Króluj nam Chryste!
Kochani, zainspirowany w ostatnim czasie rozmową z pewnym Księdzem, chciałbym podzielić się z Wami garścią przemyśleń, która wypłynęła jako jej owoc.
Kiedy w marcu 1946 roku Winston Churchill podzielił Europę „żelazną kurtyną”, chyba nie miał pojęcia, że te słowa na tak długi czas odcisną piętno w naszym sposobie postrzegania współczesnej Europy. I nawet zburzenie berlińskiego muru w 1989 roku miało symboliczny wydźwięk niejakiego zerwania tej kurtyny, jednak w naszej ludzkiej mentalności pozostał owy podział na „lepszy zachód” i „gorszy wschód”.
Choć o tym mentalnym podziale wspomina żyjący dzisiaj angielski historyk – Norman Davies, to jednak w podręcznikach jasno i wyraźnie mówi się o cywilizacji europejskiej jako do niedawna zwanej chrześcijańską. Skutecznie wypartej przez kulturę Zachodu.

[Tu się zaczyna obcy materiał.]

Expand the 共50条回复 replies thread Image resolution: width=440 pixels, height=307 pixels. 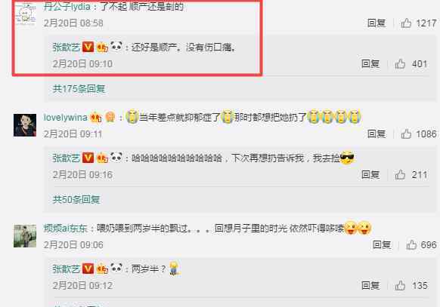point(76,200)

Jaki obraz kreuje się dziś, kiedy całościowo, bez podziałów, spojrzymy na całą Europę? Uważam, że w postawie wobec drugiego człowieka dominuje idea humanizmu chrześcijańskiego. Ale bez najważniejszego elementu. Bez trzonu, filaru, jakim jest Chrystus. Dziś społeczeństwo Europy jest bardzo chętne, by na wszelkie możliwe sposoby pomóc poszkodowanym. Inicjowane są na międzynarodową skalę akcje duchowej łączności z poszkodowanymi przez terroryzm, jednak zbyt mało w tym odniesienia do Chrystusa. Przyglądając się Francji i obierając ją jako przykład takiego przypadku – widzimy masowe manifestacje przeciwko terroryzmowi, w cieniu których burzy się jednak katolickie świątynie, zamienia na muzea czy sale kinowe.
Tam, gdzie człowiek odrzuca Chrystusa, w to miejsce zaprasza szatana, który sprytnie wykorzystuje ludzką pychę i prowadzi człowieka drogą autogloryfikacji, której konsekwencją jest chaos, zamęt i strach. Zagubienie. Pojawia się pomoc potrzebującym, ale nie przez pryzmat Chrystusowego spojrzenia, lecz wywyższenia siebie samego na piedestale owej zasługi. Taka postawa jest najprostszą i najkrótszą drogą, żeby zatracić nie tylko prawdziwy wymiar owej humanitarnej pomocy, ale także – sięgając w głąb – naszą chrześcijańską tożsamość.
Pomagajmy jedni drugim, ale przede wszystkim nieśmy też w naszych sercach obraz Chrystusa żywego, wsłuchując się i wprowadzając w życie słowa Jego Ewangelii.